- **Dataset**

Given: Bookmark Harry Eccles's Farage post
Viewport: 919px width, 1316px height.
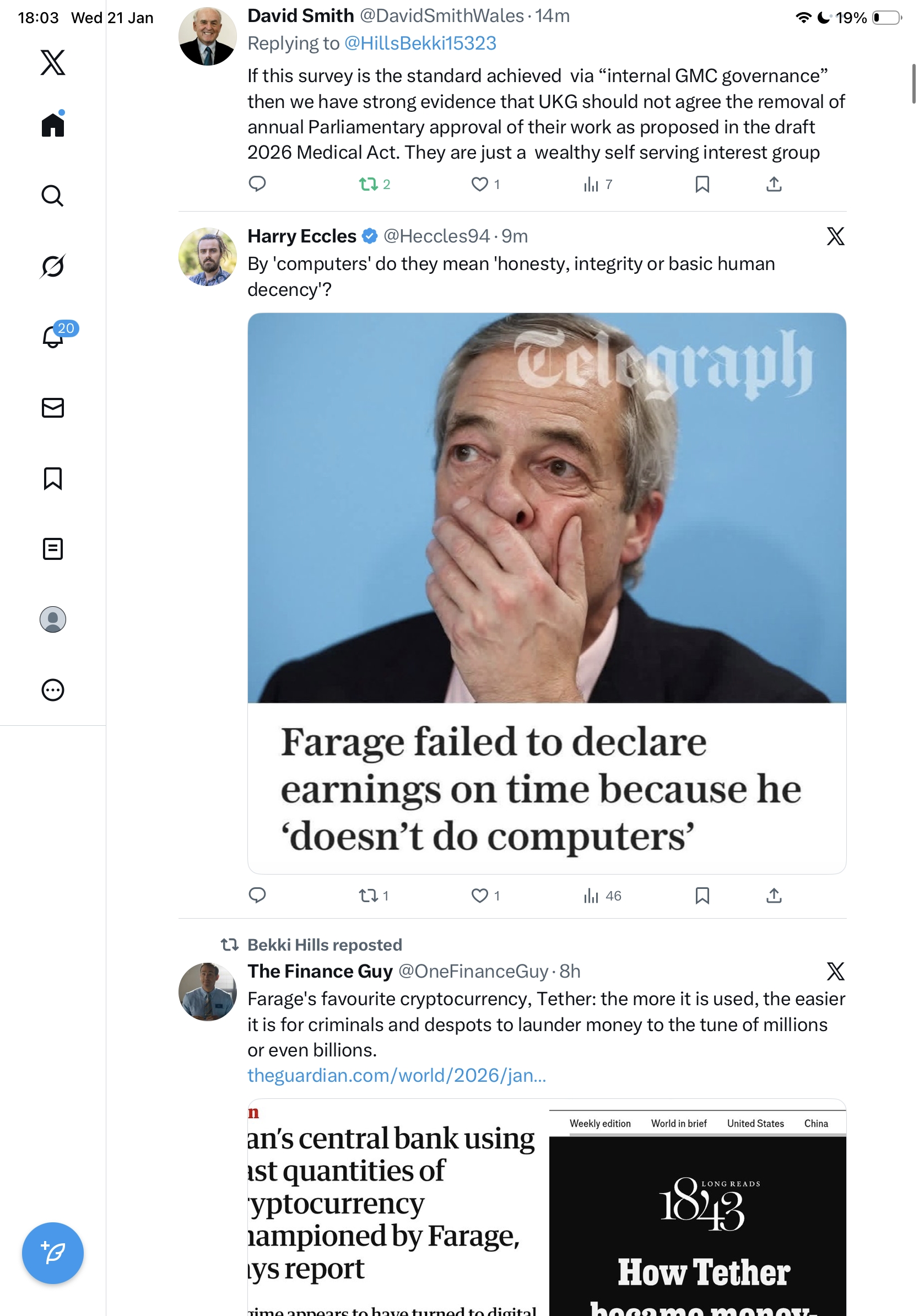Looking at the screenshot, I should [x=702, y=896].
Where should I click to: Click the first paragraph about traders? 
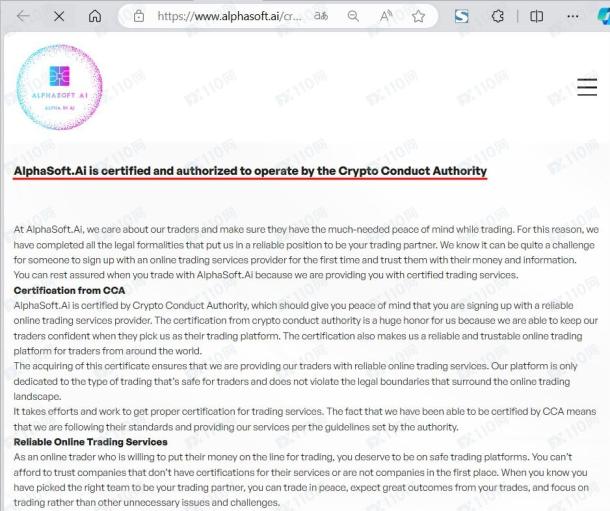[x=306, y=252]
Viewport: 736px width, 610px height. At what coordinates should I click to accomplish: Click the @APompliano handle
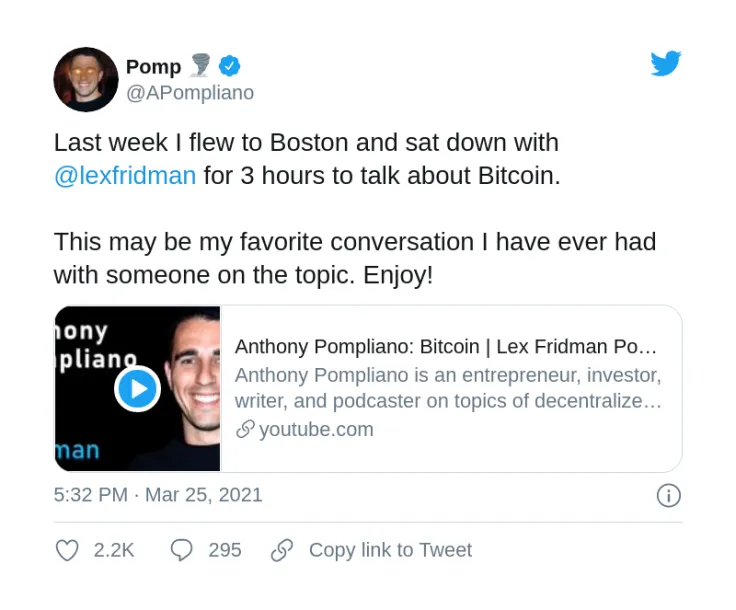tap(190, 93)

==

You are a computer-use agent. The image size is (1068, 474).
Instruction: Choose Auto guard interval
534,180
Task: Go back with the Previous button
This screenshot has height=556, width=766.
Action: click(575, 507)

...

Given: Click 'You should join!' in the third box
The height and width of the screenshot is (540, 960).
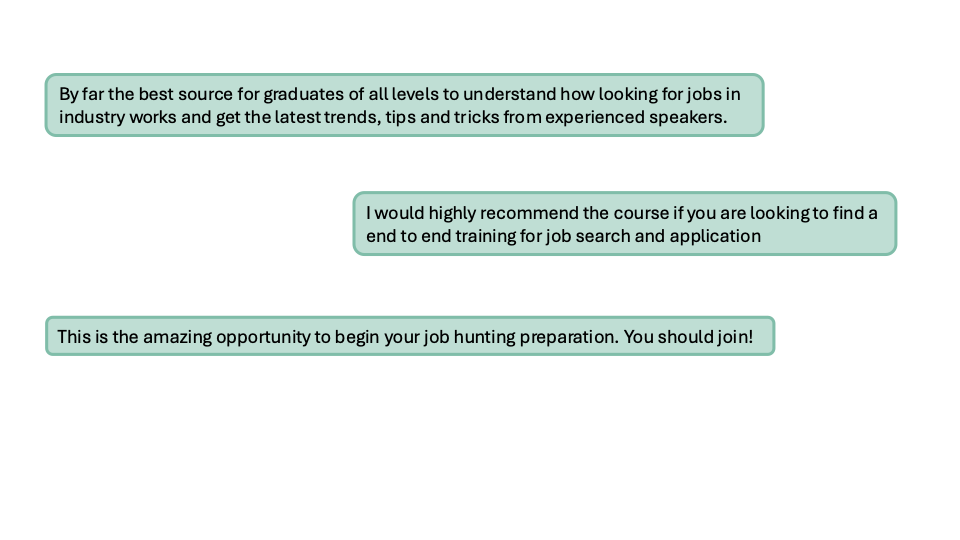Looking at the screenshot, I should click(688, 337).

- **Task directions**
For the listing above, give the number of lines that contain the string "Given" and nothing else.

- **Solved problem**
2